06-slides

Project Goal

I am using RNA-seq data taken from Sea Cucumbers (Apostichopus japonicus) that were treated under 2 different temperatures (26°C & 30°C). The purpose being to conduct DGE analysis to determine the biological responses that heat stress induces on this organism. Data was obtained from the NIH website, done by researchers in Qingdao Agricultural University.

Methods: Heat stress experiment

  • 3 controls kept at 18°C

  • Six 26°C (Sub lethal temperature)

  • Three 30°C (Lethal temperature)

  • Sea cucumbers went through a temperature-rise process from 18°C to 26°C or to 30°C respectively, with a rate of 2°C per hour by using a heating rod.

  • Maintained at 26°C temperature for 6 hours and 48 hours.

  • The 30°C treatment groups were only kept at that temperature for 6 hours (likely due to lethality).

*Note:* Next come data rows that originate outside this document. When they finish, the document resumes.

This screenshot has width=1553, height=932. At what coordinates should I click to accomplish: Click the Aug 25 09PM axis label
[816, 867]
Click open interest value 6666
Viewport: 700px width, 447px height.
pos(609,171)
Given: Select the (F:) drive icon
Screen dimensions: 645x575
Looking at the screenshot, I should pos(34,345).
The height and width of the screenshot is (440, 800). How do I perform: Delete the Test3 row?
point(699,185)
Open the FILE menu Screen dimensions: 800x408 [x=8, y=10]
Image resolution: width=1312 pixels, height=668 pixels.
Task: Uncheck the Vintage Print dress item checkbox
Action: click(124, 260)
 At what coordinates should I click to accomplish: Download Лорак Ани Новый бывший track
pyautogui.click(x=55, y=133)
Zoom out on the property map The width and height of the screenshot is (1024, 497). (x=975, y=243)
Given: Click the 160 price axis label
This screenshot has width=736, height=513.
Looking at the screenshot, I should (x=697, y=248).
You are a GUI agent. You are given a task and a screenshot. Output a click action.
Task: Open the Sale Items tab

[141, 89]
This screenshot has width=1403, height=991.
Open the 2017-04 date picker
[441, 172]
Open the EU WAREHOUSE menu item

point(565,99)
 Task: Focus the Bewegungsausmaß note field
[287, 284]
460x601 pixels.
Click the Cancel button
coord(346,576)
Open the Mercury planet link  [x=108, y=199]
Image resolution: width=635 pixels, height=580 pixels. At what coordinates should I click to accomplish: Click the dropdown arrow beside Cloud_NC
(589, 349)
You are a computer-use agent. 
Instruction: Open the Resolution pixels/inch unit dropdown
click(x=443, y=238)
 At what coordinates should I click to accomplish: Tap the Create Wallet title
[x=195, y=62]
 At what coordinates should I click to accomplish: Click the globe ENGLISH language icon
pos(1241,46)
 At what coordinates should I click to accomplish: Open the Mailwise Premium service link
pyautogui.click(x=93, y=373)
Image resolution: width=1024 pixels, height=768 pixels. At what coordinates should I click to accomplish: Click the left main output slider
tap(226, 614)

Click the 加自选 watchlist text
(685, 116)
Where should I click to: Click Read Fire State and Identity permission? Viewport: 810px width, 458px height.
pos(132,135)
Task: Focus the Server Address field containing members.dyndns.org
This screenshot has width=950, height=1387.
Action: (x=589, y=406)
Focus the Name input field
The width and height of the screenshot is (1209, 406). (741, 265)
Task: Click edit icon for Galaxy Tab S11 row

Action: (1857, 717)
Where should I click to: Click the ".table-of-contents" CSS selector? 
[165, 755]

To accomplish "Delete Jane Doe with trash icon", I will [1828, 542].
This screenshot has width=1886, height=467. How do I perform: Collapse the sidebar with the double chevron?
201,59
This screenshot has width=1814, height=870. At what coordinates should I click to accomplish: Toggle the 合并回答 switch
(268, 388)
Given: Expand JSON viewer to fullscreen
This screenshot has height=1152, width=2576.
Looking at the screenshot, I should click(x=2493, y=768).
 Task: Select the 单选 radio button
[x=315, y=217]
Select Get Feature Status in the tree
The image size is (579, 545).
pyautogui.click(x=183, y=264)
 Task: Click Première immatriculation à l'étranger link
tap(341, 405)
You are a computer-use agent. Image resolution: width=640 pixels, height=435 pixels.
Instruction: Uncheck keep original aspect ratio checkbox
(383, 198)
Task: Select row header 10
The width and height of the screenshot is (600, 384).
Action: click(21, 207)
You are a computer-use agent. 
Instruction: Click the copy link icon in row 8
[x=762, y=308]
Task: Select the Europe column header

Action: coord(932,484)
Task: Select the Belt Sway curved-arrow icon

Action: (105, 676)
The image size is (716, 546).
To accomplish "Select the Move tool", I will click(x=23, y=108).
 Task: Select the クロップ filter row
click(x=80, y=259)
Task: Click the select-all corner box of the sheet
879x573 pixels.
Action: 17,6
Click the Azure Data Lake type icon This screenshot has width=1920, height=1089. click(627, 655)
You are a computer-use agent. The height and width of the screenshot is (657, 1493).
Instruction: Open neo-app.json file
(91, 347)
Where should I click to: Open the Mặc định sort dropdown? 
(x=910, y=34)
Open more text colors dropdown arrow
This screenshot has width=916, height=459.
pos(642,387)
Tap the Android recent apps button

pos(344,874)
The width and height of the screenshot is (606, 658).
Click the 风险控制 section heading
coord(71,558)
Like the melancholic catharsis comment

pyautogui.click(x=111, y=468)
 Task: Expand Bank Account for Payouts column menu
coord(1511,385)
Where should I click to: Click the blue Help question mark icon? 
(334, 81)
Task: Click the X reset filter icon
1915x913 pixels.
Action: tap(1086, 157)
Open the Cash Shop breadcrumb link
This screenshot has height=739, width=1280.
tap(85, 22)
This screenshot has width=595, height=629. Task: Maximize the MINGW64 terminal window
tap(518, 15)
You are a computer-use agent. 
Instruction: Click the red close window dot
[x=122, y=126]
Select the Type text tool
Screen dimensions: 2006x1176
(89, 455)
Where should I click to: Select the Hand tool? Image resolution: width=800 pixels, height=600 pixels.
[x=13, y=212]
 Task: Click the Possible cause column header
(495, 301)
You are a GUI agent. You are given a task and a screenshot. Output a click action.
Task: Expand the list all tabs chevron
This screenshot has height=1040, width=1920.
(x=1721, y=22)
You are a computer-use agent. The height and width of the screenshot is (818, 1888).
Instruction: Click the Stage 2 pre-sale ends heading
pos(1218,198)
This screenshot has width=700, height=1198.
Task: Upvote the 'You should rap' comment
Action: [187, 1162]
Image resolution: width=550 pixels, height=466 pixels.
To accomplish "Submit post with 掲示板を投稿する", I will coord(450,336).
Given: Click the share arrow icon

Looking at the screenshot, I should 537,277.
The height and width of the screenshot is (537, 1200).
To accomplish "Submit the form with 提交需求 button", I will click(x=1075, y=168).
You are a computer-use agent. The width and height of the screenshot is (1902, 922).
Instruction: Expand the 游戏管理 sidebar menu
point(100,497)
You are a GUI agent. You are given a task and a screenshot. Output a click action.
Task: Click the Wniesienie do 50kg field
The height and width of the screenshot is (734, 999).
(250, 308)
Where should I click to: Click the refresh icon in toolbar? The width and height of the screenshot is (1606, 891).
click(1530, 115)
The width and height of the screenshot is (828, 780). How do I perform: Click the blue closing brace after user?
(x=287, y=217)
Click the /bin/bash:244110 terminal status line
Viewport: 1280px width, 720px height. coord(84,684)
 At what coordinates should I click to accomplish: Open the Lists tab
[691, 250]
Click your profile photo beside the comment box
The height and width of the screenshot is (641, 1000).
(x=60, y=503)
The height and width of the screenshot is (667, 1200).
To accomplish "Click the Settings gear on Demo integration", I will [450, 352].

  • Intestine tissue was used for RNA-Seq

Preliminary Results: Fast QC results

/home/shared/8TB_HDD_02/hannia/SeaCucumber/FastQC/fastqc \
/home/shared/8TB_HDD_02/hannia/SeaCucumber/PRJNA848687_fastq/*.fastq \
-o /home/shared/8TB_HDD_02/hannia/SeaCucumber/output

Conclusion: The QC results show that all sampels have a red “X” for per base sequence content and sequence duplication levels.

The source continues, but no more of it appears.